Neuroendocrine control of synaptic transmission by PHAC-1 in C. elegans

A dynamic interplay between synaptic and neuromodulatory signalling guarantees flexible but robust neuronal circuits. Presynaptic modulation plays a crucial role in controlling the excitatory-inhibitory balance within networks. Here, we designed a genetic screen to identify genes involved in the neuromodulation of the C. elegans neuromuscular junctions (NMJ) and identified the orthologs of the Protein Phosphatase 1 regulatory subunit PHACTR1 ( phac-1) and the presynaptic phosphoproteins Synapsin ( snn-1 ). Five de novo variants of human PHACTR1 are associated with severe early-onset epilepsies (DEE70). To understand the impact of these variants, we introduced the DEE70 mutations into phac-1 . These mutations resulted in the formation of a constitutively active PP1-PHAC-1 holoenzyme that disrupts cholinergic signalling at the NMJ. By using quantitative fluorescence imaging, electron microscopy and electrophysiology, we found that the constitutive holoenzyme alters the synaptic vesicle cycle, reduces the synaptic vesicle reserve pool, and increases neuropeptide release by dense-core vesicles.

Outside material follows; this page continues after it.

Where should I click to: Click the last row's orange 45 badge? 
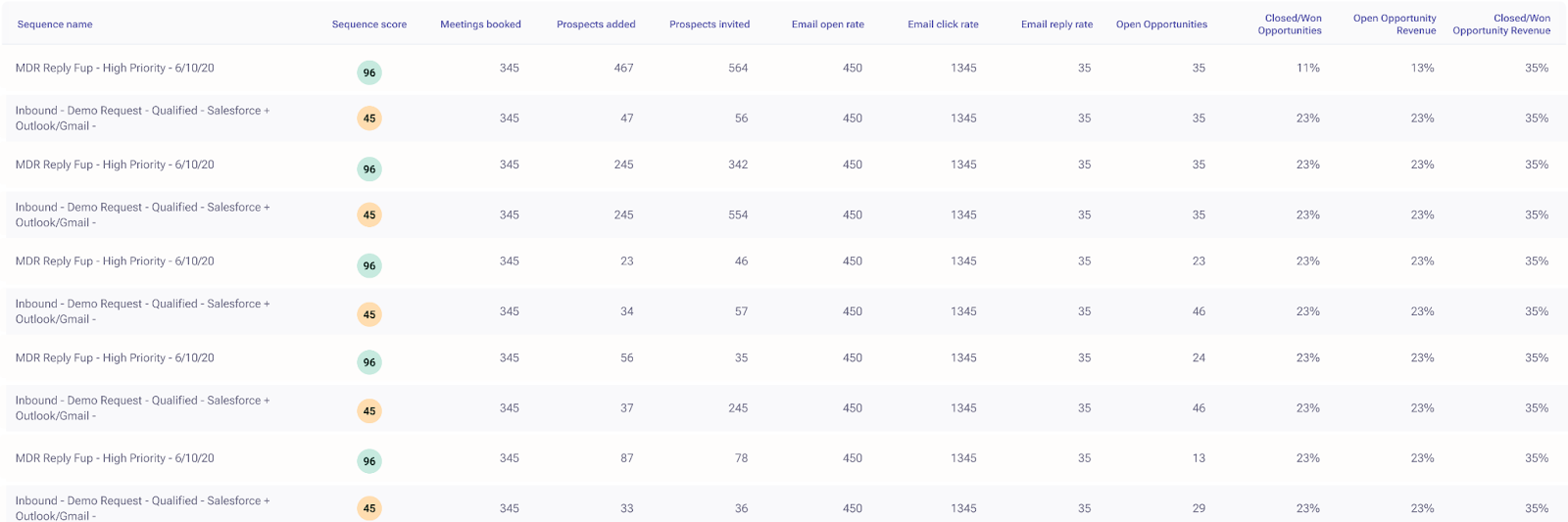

Notably, while SNN-1 phosphoregulation contributes to NMJ signalling, genetic interactions suggest that SNN-1 is not the main effector of PP1-PHAC-1 holoenzyme signalling. Collectively, our results confirm the pathogenicity of DEE70 variants, clarify their dominant-positive effects, and provide evidence of a presynaptic mode of action for DEE70.